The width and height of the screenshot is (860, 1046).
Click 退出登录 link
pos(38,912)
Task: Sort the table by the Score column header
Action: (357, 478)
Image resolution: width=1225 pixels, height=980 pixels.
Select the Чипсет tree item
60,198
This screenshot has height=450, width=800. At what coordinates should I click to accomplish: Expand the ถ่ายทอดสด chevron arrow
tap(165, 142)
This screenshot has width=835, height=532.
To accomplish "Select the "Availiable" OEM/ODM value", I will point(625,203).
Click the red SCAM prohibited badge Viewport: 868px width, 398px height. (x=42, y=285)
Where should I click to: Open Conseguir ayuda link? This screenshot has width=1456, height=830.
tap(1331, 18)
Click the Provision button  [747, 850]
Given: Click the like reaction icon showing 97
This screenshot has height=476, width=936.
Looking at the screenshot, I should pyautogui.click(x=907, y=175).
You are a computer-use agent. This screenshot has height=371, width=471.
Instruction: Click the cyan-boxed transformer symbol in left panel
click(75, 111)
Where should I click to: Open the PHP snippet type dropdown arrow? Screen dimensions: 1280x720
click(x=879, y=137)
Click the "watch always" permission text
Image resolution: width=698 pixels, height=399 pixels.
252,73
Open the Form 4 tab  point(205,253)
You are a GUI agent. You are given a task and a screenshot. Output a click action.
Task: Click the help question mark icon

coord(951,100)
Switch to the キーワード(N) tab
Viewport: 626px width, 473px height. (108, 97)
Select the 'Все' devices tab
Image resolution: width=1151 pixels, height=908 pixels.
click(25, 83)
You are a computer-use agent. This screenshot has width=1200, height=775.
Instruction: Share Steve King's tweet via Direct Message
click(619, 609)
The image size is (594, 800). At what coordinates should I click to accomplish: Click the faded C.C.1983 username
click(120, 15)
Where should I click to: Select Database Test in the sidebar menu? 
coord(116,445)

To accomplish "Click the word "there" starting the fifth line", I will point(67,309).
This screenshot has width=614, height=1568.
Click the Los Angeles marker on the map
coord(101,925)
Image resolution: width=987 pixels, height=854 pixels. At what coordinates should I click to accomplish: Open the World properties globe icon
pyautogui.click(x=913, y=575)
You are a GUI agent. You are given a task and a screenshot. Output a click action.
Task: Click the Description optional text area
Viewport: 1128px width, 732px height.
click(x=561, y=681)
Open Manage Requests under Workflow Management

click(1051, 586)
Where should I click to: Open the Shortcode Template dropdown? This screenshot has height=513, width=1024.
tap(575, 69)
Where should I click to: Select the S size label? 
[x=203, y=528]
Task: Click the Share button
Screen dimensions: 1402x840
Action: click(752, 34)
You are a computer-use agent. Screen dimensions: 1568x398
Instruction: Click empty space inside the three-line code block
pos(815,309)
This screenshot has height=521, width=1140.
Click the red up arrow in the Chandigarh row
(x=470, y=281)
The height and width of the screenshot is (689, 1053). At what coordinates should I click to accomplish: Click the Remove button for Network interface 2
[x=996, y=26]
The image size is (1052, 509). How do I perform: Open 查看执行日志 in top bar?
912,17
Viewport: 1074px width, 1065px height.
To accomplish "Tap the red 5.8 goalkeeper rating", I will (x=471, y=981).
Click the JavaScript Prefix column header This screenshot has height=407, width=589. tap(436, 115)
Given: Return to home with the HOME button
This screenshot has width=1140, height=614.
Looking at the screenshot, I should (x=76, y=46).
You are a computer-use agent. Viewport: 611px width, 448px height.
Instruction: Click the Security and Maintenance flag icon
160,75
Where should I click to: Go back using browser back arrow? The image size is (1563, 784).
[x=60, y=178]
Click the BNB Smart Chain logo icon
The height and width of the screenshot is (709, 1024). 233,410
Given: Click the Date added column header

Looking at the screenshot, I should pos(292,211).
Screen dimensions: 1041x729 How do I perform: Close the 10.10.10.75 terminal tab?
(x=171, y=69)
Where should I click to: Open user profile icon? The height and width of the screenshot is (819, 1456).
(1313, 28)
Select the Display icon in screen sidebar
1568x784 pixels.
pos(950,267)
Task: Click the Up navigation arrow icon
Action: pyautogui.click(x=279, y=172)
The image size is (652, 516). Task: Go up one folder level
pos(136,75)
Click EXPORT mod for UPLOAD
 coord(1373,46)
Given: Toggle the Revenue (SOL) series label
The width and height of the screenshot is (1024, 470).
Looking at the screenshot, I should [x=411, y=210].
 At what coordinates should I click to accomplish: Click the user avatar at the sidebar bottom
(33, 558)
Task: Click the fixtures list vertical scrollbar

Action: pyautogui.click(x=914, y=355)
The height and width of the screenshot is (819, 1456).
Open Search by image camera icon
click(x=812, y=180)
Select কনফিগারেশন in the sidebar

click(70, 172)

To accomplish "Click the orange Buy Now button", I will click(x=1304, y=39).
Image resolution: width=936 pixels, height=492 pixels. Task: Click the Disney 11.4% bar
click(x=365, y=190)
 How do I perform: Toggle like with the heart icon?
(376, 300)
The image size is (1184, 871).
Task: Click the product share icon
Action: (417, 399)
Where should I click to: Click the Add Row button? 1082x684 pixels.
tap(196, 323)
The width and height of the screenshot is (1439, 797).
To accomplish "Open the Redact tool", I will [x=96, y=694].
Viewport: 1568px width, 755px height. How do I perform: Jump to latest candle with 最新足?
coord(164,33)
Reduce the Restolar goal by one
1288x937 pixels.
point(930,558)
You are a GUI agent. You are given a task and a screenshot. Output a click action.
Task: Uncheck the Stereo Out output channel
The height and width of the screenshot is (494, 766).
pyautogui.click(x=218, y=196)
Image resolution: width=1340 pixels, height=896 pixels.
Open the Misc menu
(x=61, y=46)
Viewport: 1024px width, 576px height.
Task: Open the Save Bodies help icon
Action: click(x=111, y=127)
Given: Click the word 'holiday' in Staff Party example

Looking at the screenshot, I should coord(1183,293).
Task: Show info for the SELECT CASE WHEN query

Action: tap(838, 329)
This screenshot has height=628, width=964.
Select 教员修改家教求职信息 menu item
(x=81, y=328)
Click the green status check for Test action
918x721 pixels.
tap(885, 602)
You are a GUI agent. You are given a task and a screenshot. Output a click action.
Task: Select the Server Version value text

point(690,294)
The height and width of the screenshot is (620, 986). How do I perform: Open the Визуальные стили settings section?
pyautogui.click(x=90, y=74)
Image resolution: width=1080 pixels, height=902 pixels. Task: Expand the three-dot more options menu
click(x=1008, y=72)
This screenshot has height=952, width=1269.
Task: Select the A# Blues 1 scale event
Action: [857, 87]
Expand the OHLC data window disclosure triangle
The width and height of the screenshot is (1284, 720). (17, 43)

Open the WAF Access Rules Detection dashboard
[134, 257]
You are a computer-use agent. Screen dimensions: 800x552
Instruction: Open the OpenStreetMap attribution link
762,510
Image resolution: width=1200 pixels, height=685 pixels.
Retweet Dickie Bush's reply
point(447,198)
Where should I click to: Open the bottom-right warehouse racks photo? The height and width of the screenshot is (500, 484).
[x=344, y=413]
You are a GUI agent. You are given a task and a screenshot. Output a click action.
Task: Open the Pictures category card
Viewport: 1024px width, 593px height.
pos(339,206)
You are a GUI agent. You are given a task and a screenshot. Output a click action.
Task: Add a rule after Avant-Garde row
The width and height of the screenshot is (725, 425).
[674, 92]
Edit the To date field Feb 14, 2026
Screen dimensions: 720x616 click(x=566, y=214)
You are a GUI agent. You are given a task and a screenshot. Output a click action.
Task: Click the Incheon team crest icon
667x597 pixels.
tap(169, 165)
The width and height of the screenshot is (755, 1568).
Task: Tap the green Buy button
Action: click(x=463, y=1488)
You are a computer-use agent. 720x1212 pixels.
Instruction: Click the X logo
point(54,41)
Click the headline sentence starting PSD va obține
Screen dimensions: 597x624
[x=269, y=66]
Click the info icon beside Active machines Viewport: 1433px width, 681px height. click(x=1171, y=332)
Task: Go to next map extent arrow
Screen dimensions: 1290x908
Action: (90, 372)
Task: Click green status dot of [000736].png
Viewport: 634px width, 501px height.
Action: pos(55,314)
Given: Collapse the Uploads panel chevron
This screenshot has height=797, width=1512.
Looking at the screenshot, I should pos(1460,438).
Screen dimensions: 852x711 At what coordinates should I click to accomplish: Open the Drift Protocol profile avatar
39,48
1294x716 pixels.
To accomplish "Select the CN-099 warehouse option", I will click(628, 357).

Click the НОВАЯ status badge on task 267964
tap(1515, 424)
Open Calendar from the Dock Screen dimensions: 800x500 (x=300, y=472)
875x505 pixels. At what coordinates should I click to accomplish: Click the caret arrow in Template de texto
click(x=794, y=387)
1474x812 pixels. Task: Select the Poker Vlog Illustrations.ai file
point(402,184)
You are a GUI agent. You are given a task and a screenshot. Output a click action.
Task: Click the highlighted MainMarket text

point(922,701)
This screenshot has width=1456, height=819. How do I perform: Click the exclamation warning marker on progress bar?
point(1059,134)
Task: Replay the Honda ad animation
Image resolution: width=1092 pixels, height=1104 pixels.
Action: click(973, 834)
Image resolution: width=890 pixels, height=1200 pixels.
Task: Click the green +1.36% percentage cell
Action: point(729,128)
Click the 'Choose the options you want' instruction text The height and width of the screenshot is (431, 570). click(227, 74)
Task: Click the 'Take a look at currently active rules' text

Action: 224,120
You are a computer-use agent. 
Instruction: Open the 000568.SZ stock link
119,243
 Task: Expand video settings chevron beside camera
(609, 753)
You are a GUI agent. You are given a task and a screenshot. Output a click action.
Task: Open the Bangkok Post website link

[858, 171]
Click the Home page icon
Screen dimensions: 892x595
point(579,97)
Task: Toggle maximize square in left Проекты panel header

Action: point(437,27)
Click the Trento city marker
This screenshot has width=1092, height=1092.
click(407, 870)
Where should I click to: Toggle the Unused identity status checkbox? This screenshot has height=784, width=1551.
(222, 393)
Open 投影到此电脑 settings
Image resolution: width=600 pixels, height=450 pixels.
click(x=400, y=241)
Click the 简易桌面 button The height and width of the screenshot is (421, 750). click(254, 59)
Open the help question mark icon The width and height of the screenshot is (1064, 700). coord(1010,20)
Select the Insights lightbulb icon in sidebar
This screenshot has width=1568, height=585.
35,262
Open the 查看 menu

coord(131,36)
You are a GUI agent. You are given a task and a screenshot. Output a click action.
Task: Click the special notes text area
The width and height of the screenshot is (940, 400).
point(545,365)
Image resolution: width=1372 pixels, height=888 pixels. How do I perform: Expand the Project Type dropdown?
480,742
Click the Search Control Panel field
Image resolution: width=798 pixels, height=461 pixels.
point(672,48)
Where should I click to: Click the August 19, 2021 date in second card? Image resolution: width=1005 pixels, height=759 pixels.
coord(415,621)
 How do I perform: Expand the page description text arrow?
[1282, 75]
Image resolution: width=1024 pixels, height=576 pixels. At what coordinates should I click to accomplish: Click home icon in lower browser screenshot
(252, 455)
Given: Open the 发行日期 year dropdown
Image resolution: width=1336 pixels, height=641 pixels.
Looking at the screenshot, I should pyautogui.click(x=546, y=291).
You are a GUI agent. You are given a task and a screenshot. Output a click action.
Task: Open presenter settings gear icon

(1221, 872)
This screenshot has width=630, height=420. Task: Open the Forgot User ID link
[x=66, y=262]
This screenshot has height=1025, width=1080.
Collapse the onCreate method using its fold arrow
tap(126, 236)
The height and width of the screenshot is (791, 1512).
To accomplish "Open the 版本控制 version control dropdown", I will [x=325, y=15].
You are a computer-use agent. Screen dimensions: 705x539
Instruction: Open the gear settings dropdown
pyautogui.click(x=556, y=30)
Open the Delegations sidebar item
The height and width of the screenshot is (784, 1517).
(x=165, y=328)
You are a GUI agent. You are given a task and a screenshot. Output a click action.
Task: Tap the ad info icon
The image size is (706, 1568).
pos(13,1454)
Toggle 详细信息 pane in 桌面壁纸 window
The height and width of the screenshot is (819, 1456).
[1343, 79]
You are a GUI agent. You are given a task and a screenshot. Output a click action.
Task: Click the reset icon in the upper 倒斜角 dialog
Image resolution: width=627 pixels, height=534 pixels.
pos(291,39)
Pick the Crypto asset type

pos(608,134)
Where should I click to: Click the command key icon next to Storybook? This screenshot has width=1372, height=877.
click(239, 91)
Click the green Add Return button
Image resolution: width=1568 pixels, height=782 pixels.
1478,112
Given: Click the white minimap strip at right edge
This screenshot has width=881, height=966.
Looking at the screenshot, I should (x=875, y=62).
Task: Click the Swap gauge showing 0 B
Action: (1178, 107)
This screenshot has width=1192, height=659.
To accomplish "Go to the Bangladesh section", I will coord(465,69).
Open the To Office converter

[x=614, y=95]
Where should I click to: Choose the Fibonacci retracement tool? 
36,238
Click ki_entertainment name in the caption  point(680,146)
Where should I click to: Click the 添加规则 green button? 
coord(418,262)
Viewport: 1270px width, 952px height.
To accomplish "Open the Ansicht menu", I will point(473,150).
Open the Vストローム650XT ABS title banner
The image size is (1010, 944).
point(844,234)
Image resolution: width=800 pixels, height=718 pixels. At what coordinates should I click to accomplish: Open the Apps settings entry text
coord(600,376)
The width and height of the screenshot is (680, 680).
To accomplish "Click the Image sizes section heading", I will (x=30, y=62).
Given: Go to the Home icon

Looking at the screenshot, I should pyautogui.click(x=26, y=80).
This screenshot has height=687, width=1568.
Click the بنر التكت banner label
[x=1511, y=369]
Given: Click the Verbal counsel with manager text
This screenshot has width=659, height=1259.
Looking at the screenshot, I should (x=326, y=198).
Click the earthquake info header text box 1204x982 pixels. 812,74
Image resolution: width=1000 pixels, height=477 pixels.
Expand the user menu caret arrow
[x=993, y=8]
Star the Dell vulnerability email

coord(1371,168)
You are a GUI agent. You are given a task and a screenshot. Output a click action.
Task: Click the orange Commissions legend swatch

**THE PROBLEM**
Copy the entries verbatim, from the line that contains "Task: Show info" through the line that contains "Screen dimensions: 720x616".

**FINAL RESULT**
Task: Show info for the SELECT CASE WHEN query

Action: tap(838, 329)
This screenshot has height=628, width=964.
Select 教员修改家教求职信息 menu item
(x=81, y=328)
Click the green status check for Test action
918x721 pixels.
tap(885, 602)
You are a GUI agent. You are given a task and a screenshot. Output a click action.
Task: Select the Server Version value text

point(690,294)
The height and width of the screenshot is (620, 986). How do I perform: Open the Визуальные стили settings section?
pyautogui.click(x=90, y=74)
Image resolution: width=1080 pixels, height=902 pixels. Task: Expand the three-dot more options menu
click(x=1008, y=72)
This screenshot has height=952, width=1269.
Task: Select the A# Blues 1 scale event
Action: [857, 87]
Expand the OHLC data window disclosure triangle
The width and height of the screenshot is (1284, 720). (17, 43)

Open the WAF Access Rules Detection dashboard
[134, 257]
You are a computer-use agent. Screen dimensions: 800x552
Instruction: Open the OpenStreetMap attribution link
762,510
Image resolution: width=1200 pixels, height=685 pixels.
Retweet Dickie Bush's reply
point(447,198)
Where should I click to: Open the bottom-right warehouse racks photo? The height and width of the screenshot is (500, 484).
[x=344, y=413]
You are a GUI agent. You are given a task and a screenshot. Output a click action.
Task: Open the Pictures category card
Viewport: 1024px width, 593px height.
pos(339,206)
You are a GUI agent. You are given a task and a screenshot. Output a click action.
Task: Add a rule after Avant-Garde row
The width and height of the screenshot is (725, 425).
[674, 92]
Edit the To date field Feb 14, 2026
Screen dimensions: 720x616 click(x=566, y=214)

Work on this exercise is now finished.